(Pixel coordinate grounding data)
· · ·
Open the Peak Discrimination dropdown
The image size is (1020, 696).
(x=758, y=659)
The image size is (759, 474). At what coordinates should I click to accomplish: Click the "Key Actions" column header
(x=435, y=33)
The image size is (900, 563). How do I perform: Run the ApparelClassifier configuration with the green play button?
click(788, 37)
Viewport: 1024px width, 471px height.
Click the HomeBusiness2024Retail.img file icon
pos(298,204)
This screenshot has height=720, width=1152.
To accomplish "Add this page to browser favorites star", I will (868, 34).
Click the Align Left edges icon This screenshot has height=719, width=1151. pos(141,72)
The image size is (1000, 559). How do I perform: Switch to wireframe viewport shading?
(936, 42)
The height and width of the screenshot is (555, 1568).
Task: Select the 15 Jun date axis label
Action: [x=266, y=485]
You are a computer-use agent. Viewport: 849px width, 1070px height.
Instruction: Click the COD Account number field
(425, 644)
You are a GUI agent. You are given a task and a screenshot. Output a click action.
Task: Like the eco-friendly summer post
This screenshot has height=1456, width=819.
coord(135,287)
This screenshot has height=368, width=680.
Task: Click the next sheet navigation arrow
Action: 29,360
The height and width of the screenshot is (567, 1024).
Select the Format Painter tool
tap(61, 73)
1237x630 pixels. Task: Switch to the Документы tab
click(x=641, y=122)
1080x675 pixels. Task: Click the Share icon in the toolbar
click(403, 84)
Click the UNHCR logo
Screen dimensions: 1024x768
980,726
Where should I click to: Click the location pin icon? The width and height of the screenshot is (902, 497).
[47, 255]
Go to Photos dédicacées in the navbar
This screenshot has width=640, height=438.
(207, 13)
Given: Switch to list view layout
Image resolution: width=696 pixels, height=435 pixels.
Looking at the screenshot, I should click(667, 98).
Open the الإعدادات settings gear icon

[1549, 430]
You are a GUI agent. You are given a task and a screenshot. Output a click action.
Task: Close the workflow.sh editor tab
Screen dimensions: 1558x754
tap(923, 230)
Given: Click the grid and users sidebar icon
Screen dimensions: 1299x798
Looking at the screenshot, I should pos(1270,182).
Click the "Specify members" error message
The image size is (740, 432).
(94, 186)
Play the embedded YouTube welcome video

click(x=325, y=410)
· · ·
• [ASSIGNED TASK]: The answer is the run of lines above from the line containing "Click the Align" through the line containing "Task: Like the eco-friendly summer post", copied exactly and alone.

• [TASK ANSWER]:
Click the Align Left edges icon This screenshot has height=719, width=1151. pos(141,72)
The image size is (1000, 559). How do I perform: Switch to wireframe viewport shading?
(936, 42)
The height and width of the screenshot is (555, 1568).
Task: Select the 15 Jun date axis label
Action: [x=266, y=485]
You are a computer-use agent. Viewport: 849px width, 1070px height.
Instruction: Click the COD Account number field
(425, 644)
You are a GUI agent. You are given a task and a screenshot. Output a click action.
Task: Like the eco-friendly summer post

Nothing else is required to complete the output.